Nuclear medicine is specialized medical care that uses tiny amounts of radioactive material to diagnose or treat disease. Most commonly, the radioactive material is used to produce images of the inside of the body.

When nuclear medicine is used for imaging, tiny amounts of radioactive material are mixed into medicine that is injected, swallowed or inhaled. These medications are called radiopharmaceuticals or radiotracers. The medication goes to the part of the body that is being examined, where it emits a kind of invisible energy called gamma waves. Special cameras can take photographs or video of those gamma waves, so they also take an image of the body part where the medication is. Videos can show how the medicine is being processed by the body.

What makes nuclear medicine so useful is that it is extremely accurate. The images taken with nuclear medicine are incredibly precise, providing images down to the molecular level, so they can show disease at its earliest stages. Nuclear medicine can also show the function of body parts instead of just their structure: it can be used to see how well a heart is beating or how much oxygen lungs are holding. It is a way for doctors to see inside the body without the risks of surgery.
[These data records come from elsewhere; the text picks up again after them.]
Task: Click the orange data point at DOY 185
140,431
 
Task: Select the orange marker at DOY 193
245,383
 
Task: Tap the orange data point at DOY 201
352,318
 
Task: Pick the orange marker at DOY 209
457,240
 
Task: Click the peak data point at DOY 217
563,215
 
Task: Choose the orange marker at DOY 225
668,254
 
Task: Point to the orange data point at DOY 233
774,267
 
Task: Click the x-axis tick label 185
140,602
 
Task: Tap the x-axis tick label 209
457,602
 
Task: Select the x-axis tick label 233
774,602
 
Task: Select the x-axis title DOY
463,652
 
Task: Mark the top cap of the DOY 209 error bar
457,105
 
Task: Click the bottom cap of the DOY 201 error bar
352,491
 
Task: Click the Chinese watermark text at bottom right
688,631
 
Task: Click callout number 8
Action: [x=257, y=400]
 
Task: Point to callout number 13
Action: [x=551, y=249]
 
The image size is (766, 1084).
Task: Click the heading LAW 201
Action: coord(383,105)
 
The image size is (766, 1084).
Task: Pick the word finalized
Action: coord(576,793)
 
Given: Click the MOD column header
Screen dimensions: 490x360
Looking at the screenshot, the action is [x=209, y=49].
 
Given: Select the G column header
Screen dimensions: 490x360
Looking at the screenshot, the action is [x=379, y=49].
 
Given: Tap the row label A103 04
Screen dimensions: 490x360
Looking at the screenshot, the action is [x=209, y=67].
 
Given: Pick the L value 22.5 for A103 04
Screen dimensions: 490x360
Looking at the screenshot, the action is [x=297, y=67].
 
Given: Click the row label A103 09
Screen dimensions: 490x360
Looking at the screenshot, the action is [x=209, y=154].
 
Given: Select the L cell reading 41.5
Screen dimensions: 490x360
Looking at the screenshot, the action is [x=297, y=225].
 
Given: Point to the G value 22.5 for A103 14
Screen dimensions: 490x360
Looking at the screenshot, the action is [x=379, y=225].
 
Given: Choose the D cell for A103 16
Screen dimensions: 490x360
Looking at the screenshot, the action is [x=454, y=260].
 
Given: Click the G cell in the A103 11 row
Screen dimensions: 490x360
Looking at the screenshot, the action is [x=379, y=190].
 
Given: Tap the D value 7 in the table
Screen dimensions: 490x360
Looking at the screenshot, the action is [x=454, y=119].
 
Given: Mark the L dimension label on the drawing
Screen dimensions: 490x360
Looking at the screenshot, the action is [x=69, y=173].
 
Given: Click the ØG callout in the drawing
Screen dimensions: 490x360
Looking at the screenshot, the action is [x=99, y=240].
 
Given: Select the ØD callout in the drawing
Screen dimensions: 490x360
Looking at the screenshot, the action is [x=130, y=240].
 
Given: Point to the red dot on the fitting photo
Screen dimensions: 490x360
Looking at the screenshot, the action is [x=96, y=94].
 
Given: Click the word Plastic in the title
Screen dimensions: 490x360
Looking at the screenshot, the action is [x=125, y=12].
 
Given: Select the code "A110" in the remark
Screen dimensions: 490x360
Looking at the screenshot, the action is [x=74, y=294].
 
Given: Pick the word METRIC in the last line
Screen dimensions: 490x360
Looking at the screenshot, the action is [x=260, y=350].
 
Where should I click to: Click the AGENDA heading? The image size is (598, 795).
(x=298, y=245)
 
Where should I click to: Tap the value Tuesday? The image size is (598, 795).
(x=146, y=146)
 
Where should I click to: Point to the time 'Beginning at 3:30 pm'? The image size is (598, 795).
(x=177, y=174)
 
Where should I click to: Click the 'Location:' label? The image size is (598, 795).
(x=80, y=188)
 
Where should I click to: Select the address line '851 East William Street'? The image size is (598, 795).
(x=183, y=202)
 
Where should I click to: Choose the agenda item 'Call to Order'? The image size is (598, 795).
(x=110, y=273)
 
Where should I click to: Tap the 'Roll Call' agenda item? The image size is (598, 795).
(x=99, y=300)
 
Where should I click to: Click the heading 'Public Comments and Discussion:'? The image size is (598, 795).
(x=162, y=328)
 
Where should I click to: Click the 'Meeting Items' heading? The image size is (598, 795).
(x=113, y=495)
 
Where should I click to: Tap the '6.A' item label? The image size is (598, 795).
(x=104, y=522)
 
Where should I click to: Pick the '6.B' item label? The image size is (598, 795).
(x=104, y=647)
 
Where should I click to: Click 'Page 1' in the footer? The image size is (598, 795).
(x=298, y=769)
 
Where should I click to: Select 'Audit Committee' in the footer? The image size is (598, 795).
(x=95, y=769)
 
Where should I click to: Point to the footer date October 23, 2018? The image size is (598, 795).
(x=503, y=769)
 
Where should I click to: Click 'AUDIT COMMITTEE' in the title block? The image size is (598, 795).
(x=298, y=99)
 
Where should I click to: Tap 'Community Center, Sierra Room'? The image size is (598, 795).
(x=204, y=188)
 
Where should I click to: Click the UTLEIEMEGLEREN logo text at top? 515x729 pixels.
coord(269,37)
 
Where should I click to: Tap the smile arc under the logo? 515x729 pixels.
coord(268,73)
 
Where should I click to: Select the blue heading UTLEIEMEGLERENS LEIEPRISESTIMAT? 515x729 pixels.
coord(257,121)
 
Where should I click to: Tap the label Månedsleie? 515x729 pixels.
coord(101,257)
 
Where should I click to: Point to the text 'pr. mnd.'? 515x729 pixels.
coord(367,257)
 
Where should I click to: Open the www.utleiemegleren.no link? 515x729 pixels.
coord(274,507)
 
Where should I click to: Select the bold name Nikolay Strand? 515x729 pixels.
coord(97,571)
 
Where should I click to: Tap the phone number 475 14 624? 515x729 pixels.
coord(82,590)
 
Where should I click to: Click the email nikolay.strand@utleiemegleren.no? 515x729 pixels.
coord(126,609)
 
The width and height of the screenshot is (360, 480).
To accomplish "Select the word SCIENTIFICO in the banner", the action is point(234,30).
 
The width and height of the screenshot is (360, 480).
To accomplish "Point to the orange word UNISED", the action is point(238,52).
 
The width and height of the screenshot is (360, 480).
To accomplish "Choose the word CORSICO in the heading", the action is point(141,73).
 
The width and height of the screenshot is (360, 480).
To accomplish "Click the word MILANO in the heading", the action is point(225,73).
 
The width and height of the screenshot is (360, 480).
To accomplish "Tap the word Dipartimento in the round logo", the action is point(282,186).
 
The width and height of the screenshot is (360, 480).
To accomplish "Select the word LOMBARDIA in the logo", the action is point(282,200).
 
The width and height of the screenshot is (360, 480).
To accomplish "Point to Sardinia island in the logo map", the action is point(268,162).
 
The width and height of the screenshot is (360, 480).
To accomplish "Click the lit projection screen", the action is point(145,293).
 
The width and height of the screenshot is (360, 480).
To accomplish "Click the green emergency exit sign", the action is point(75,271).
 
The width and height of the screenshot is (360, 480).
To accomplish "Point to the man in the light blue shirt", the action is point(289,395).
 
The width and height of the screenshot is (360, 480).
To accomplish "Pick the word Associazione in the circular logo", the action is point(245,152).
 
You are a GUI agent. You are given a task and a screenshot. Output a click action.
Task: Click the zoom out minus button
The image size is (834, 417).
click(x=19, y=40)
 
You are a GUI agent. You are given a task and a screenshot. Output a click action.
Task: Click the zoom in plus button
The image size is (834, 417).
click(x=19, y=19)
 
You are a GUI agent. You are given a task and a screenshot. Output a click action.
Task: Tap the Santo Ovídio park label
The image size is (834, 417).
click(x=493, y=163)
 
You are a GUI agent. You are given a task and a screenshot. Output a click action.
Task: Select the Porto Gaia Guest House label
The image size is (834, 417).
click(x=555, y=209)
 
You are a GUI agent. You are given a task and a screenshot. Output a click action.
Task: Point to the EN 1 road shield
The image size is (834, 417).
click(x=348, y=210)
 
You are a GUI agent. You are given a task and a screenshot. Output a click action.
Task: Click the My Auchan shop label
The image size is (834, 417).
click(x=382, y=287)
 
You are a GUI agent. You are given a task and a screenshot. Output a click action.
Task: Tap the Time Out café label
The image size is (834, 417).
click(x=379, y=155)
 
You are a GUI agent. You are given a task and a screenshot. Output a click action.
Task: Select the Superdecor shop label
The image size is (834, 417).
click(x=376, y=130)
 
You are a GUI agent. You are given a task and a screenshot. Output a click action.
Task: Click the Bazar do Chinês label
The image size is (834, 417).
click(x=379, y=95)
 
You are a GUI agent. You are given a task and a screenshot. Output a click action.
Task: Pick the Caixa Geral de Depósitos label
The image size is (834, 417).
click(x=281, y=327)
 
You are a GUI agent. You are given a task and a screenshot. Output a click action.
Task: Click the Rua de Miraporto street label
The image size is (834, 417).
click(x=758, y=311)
The word “radioactive” can make some patients uneasy, but nuclear medicine is very safe. The amount of radiation used is very small, less than a person usually receives from simply standing outside during a normal year. It has been used successfully for more than sixty years, and is painless.

Sometimes nuclear medicine can be used not just to diagnose disease, but also to treat it. Hyperthyroidism is sometimes treated with radioactive iodine, and certain cancers are sometimes treated with targeted radiation or radioactive medications.

Nuclear medicine provides an enormous amount of information that is not available any other way. It helps patients avoid exploratory surgeries or unnecessary treatments, and it helps physicians quickly decide on the best care.